The funds according to the African Development Bank, will facilitate the procurement of laboratory and medical supplies in Lesotho, Malawi, Madagascar, Mozambique, Zambia and Zimbabwe, all SADC nations.

The African Development Bank had also approved US$683,000 in grants to São Tomé & Príncipe, to support the two-island nation’s response to the pandemic and its impacts.

AfDB explained that the loan will support Gabon’s Budget Support Programme in Response to the COVID-19 Crisis or PABURC.

PABURC according to the AFDB statement aims to strengthen the health system and mitigate the socio-economic impact of the pandemic on households and businesses.

“The response is focusing on containing the spread of the virus, increasing public resources allocated to the health sector, and boosting the resilience of the most vulnerable communities,” said Abdoulaye Coulibaly, Bank Director, Governance and Public Financial Management.

Coulibaly further explained that Gabon’s COVID19 response programs were also aimed at maintaining livelihoods and shoring up domestic business and industry in order to maintain the production system and pave the way for rapid recovery.

The novel coronavirus is exerting huge pressure on a national health system that is not equipped to deal with major pandemics.

Faced with a high risk of community transmission and the re-emergence of infectious and parasitic communicable diseases, health facilities in Gabon are insufficient.

The country has four recently constructed hospital centres, 9 regional hospitals, 47 departmental hospitals, 34 health centres, 413 dispensaries and 157 health huts, but only has 58 intensive care beds.

The drop in global demand and the sharp fall in oil prices has also hit the oil-rich nation hard, contributing to a sharp deterioration in Gabon’s terms of trade and a significant drop in budget revenues.

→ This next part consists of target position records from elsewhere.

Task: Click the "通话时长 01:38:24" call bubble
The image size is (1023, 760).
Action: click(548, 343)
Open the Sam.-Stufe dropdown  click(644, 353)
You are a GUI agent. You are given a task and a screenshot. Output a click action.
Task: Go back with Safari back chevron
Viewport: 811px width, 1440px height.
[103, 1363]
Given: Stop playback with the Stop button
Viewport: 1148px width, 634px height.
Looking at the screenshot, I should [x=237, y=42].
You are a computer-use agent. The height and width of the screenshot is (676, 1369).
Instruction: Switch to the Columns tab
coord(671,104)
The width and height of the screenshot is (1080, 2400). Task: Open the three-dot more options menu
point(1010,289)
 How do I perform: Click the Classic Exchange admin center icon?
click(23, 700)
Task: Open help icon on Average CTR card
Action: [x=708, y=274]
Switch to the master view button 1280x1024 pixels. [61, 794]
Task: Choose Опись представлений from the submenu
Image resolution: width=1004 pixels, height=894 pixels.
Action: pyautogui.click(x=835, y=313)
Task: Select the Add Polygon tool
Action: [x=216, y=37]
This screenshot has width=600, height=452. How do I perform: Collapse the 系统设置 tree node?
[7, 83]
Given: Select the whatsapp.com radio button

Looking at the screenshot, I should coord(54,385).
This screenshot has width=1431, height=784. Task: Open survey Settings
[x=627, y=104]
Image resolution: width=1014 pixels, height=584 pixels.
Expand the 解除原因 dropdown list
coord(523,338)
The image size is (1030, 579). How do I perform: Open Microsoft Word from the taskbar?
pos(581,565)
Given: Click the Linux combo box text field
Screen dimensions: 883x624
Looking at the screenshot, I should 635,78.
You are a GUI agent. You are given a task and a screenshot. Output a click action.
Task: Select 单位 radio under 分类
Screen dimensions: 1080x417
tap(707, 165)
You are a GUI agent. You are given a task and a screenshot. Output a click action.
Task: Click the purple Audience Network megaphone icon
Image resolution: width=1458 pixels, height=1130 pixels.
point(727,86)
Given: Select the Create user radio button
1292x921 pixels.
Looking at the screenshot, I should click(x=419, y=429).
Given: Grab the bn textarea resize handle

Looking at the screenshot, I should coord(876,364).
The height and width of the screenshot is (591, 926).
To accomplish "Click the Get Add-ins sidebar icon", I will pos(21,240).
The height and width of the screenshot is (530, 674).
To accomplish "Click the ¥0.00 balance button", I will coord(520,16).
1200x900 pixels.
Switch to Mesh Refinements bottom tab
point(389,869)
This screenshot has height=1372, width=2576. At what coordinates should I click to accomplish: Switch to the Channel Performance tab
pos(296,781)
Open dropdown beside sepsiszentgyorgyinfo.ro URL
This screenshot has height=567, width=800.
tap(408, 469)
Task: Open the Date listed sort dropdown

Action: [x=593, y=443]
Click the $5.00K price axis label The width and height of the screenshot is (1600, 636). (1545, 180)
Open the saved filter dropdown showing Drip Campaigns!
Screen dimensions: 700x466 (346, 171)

Given the limited budgetary margins, and the insufficient human and financial resources allocated to health, the country faces a crisis.

 The national social security system and family benefits scheme, which has been mobilized to respond to the crisis, requires improvement.

Africa Development Bank analysts warn that Gabon, like much of the globe and the rest of the continent, could fall into recession in 2020, and estimate a negative real GDP growth rate of -1.7% for the country, due to the pandemic.